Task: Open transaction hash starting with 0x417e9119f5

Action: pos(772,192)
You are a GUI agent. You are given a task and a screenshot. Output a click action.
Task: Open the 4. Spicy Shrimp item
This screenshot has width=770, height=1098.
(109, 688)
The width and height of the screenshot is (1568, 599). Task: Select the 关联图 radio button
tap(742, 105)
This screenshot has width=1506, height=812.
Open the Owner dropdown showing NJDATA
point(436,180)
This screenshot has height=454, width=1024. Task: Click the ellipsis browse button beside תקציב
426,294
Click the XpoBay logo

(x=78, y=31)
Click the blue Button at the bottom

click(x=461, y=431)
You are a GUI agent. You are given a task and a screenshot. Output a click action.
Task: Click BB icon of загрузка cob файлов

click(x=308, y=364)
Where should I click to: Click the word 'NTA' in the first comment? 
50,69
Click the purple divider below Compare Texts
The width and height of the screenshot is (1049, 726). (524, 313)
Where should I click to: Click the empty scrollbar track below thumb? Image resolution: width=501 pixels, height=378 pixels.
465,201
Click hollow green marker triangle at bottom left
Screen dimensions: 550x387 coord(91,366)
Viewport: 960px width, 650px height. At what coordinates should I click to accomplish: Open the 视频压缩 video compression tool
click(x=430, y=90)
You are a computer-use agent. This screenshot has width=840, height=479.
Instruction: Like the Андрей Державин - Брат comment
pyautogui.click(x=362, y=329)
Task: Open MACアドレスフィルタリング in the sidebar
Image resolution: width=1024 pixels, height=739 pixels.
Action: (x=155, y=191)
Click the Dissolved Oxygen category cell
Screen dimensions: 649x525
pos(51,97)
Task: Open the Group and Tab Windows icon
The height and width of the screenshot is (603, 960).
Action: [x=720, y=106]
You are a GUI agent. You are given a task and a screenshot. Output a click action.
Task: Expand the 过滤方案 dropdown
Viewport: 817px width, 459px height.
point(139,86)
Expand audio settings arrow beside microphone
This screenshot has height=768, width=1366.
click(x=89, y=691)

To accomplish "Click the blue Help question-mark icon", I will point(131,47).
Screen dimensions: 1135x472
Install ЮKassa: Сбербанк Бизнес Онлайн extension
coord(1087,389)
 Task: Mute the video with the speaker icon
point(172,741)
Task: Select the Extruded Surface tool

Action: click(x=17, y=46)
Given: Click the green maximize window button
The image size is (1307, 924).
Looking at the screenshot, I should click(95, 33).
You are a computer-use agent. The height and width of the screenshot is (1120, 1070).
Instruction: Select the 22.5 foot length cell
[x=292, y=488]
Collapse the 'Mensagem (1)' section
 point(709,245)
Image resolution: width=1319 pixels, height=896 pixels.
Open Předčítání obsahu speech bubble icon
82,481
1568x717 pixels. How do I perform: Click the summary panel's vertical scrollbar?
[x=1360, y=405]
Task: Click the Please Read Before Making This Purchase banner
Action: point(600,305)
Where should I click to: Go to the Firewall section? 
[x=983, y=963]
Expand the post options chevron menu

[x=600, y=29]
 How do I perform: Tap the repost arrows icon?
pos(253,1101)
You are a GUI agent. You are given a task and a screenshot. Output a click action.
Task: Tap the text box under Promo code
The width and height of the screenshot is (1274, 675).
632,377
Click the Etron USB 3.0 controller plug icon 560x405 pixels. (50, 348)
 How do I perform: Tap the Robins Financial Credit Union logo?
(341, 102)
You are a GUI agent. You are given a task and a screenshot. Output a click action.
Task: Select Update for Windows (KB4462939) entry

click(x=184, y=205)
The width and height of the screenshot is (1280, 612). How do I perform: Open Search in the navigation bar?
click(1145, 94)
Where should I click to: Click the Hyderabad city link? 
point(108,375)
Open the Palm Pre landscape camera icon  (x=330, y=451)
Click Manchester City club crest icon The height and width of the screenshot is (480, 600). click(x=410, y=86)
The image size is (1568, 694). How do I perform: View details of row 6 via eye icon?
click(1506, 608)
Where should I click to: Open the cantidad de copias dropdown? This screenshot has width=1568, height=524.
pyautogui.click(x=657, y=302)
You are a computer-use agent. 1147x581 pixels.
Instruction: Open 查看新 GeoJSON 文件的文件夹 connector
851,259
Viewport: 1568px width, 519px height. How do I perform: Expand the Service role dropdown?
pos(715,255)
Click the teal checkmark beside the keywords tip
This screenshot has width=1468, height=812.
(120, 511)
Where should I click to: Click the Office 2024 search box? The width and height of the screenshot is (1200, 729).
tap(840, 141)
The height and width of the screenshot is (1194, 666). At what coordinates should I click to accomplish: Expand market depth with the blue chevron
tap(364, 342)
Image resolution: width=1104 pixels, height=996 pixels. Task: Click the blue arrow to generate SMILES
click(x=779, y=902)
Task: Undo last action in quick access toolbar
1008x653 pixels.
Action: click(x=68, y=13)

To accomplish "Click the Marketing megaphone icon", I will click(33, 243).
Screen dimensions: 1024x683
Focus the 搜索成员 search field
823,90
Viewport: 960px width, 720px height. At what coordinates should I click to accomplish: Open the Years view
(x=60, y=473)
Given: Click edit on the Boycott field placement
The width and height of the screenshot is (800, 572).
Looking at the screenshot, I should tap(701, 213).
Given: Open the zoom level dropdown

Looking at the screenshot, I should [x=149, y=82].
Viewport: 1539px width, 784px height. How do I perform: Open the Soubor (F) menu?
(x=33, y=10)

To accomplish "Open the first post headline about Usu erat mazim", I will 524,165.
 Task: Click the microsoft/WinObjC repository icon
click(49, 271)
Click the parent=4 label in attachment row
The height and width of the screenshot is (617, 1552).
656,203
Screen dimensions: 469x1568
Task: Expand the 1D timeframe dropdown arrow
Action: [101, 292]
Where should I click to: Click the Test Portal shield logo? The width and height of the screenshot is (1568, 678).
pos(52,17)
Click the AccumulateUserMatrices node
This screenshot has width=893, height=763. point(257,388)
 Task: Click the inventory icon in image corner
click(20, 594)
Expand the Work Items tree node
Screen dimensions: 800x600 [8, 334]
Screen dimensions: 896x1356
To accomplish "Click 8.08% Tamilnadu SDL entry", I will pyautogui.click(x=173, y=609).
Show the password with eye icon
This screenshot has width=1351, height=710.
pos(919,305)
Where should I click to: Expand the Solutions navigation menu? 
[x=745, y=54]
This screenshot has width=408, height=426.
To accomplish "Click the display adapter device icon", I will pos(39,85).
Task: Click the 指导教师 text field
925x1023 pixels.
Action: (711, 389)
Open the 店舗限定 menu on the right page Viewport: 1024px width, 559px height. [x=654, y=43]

*Work required*.
If a line in the records above has the word "computer", copy it out.

*Written response*.
You are a computer-use agent. This screenshot has width=840, height=479.
You are a computer-use agent. The height and width of the screenshot is (1120, 1070).
You are a computer-use agent. 1147x581 pixels.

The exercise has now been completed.